聴覚過敏の方々は本当に辛い日々を過ごしています。
いつ大きな音がするかわからない、ということで不安や恐怖に一日中おびえている状態。イヤーマフやノイズキャンセルヘッドホン/イヤホンを使って身を守っている人がほとんどではないでしょうか。
原因はいくつかあるようだ、とたくさんの聴覚過敏の方々を見せていただく中で感じています。耳そのものが良すぎて他の人たちが気にならないような小さな音まで拾ってしまう方、耳の「ボリューム調整機能」の働きが弱い方、音に関して嫌な思いをしてトラウマになってしまっている方、聴覚のアンバランスから大きく聞こえる音と小さく聞こえる音のムラがありどちらに合わせれば良いかわからなくなっている方、まだまだグループはありそうです。
どの場合でも、体は常に緊張しています。脳も過剰な刺激にいつも身構えているためヘトヘトです。一日中音のことばかり気にして集中力も発揮できません。音情報の正しい処理力も低下します。そしてストレスが高まると過敏さはさらに高まります。
では、聴覚鈍麻といわれる状態は?
実は同じカードの裏表である可能性が最近の研究でわかってきています。あまりにたくさんの音情報を同時処理しきれずにこぼれてしまうと、ぼーっとして見える、ちゃんと聞いていない、一度で理解できない、などの状態が出来上がります。実はやはり上に書いたような聴覚過敏の人たちと同じような聴覚の状態である人たちがたくさんいます。WISC、WAISといった心理検査は言葉をたくさん使うので、聴覚より視覚優位ですね、と言われ、視覚情報を多く使う支援に切り替えられがちです。
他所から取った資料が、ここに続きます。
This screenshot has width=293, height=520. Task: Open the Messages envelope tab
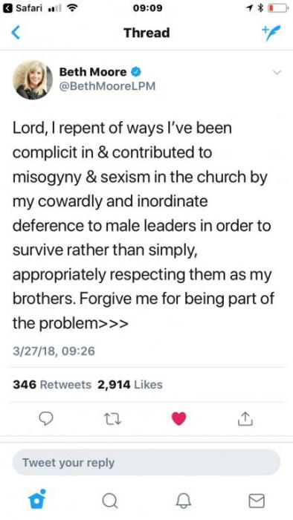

でも最初に書いたように、聴覚過敏も聴覚鈍麻も、そもそもの状態を緩和することが可能です。みみいくのトレーニングでは12年間、聴覚過敏、聴覚鈍麻も含めて様々な状態の聴覚をケアしてきました。ストレスもトラウマも、聴覚にダメージを与えます。その結果本人のパフォーマンスが落ちてしまうことから鬱っぽさにまで繋がることもあります。
読んでピンときた方は、一度センターにどうぞ。mimiiku.tomatis@gmail.comまでお名前、連絡先、現在の状態について書いて送ってください。今のその苦しさは、聴覚、心理、身体と呼吸・声の状態からトータルにケアを行なうことが可能だということを知ってください。
そして最初のニュースの中学生のように、聴覚過敏に関してはまだ周囲の知識が不足しているので、丁寧な作戦を立て、勇気を出して、環境を変えていくことは当事者である子供またはあなたが生きやすくなるための方法です。そこの相談にも乗ります。
ニュースの中学生、お疲れ様。運動会楽しかったかな。